◆ To do: Looking at the data, count the lines where the word "Image" occurs and answer with only the number.
--- Input records Enclosed Below ---
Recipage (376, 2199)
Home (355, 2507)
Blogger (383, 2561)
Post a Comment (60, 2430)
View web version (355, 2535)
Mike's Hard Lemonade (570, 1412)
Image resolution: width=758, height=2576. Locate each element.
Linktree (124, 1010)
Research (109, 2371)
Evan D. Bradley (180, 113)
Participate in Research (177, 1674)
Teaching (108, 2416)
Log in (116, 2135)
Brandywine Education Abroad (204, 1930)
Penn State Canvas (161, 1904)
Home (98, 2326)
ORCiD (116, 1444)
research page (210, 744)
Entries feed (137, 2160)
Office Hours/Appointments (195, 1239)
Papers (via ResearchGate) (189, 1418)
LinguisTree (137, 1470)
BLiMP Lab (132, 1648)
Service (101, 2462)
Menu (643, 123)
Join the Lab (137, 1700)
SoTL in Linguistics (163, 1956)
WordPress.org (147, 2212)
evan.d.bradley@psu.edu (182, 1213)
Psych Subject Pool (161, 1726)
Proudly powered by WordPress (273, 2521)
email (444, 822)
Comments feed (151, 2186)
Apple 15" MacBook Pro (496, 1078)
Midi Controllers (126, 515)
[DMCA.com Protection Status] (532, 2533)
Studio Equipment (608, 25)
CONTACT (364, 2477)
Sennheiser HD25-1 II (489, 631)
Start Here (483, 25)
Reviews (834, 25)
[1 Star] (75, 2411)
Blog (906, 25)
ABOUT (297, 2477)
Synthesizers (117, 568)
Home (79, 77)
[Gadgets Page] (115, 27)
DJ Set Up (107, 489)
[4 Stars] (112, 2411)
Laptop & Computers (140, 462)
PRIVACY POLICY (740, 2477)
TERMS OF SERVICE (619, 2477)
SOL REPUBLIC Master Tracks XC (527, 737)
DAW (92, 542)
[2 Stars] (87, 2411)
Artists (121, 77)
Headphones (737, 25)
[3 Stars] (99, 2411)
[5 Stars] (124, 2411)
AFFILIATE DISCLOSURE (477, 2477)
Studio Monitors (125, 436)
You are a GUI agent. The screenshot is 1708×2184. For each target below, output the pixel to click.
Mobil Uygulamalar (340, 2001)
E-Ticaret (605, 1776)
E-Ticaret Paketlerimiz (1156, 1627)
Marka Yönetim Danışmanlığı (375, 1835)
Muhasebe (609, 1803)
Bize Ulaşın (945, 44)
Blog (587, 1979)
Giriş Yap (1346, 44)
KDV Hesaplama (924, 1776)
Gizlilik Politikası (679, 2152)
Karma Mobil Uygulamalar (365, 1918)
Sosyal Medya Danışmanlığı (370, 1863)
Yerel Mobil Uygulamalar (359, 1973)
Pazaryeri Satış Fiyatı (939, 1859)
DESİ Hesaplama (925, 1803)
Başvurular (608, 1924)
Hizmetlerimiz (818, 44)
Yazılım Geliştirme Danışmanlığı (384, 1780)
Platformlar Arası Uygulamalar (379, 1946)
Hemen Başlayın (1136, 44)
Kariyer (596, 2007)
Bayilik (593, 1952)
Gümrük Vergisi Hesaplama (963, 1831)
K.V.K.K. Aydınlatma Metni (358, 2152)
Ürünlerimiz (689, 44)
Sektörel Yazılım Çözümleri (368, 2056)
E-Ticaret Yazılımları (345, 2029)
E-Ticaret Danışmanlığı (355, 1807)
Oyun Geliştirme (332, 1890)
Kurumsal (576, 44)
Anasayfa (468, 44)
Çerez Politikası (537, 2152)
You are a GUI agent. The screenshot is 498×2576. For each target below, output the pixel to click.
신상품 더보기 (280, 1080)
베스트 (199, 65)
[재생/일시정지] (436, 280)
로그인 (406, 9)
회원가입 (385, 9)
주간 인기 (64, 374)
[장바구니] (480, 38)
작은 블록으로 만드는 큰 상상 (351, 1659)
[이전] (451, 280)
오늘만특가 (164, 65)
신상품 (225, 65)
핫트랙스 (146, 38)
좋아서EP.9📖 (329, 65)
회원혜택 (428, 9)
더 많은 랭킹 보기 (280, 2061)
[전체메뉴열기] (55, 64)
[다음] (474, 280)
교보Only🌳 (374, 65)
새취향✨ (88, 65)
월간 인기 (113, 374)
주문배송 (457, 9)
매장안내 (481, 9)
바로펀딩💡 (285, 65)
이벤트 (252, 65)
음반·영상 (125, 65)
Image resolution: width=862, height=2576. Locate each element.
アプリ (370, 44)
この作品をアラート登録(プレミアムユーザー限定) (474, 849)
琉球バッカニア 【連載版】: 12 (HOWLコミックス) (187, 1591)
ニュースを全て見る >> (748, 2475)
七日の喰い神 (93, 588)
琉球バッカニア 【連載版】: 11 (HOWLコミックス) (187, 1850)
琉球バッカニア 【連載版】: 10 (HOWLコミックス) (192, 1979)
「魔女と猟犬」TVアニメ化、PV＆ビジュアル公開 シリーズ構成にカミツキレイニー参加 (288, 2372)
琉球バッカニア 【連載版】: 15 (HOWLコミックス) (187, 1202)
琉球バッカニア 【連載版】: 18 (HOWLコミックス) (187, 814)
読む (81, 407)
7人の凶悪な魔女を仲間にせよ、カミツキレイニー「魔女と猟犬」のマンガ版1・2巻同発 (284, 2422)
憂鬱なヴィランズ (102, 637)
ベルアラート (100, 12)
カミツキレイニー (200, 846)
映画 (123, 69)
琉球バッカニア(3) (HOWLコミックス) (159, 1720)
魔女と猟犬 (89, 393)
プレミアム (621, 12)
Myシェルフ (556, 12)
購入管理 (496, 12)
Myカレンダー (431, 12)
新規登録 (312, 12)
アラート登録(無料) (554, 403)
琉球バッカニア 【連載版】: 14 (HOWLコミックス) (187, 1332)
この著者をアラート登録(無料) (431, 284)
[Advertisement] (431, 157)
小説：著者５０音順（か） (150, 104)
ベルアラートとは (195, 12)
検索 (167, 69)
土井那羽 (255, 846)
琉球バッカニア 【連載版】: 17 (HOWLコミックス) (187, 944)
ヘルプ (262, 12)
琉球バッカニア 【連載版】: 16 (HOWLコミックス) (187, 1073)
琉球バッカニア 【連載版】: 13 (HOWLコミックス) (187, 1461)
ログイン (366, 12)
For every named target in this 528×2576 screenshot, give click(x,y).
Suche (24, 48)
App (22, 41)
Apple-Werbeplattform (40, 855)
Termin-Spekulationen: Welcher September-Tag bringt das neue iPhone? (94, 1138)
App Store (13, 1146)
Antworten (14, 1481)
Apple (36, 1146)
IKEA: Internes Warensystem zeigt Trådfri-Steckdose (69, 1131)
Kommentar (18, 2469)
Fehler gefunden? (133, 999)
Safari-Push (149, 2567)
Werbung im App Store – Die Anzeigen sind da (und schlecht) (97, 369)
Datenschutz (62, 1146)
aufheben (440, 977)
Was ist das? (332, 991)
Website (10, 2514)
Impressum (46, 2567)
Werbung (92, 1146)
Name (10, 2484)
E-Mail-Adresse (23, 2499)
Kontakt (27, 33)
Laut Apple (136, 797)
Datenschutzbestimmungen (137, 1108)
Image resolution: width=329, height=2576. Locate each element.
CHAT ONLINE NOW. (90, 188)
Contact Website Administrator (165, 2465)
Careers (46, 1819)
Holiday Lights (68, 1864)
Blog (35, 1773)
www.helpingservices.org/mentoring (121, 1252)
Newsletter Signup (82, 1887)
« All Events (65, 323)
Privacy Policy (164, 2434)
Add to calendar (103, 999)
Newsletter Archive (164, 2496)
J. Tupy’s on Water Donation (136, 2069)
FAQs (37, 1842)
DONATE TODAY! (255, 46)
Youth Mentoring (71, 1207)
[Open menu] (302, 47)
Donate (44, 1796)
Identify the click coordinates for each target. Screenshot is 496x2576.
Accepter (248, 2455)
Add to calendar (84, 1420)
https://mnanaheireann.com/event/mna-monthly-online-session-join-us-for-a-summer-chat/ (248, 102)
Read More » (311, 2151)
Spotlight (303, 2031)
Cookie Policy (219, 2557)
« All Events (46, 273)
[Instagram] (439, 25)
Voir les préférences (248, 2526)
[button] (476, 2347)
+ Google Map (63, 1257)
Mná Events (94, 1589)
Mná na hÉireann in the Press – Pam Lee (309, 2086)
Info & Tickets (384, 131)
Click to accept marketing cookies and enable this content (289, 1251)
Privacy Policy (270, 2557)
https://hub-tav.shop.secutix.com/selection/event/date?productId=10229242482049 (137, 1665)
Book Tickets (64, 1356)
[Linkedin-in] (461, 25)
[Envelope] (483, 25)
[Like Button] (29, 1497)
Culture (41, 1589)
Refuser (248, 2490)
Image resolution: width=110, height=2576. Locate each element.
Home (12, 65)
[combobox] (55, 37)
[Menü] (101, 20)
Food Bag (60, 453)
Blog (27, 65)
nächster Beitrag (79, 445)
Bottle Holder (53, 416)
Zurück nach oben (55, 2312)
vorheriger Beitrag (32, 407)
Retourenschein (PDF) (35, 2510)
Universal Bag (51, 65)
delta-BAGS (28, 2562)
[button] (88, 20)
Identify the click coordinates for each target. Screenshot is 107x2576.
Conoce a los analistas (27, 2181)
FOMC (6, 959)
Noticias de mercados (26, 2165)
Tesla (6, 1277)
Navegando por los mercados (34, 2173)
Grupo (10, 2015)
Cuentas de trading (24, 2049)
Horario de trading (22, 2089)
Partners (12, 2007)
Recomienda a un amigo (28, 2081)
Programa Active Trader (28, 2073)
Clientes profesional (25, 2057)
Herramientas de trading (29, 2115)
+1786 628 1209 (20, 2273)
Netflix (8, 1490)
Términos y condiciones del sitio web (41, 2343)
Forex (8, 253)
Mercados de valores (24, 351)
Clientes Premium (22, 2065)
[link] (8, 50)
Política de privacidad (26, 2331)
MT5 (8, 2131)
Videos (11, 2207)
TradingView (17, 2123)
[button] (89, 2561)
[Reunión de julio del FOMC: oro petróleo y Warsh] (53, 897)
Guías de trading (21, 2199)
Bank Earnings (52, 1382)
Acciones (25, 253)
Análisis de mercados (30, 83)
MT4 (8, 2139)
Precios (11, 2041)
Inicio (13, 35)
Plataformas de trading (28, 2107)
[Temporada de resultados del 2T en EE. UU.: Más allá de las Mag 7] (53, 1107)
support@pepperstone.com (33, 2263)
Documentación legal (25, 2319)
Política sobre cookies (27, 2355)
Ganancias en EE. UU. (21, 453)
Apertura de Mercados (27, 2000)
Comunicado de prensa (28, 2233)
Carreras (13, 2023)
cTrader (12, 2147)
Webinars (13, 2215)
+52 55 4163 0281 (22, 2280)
--- End of Enclosed Input records ---
◆ Output below: 4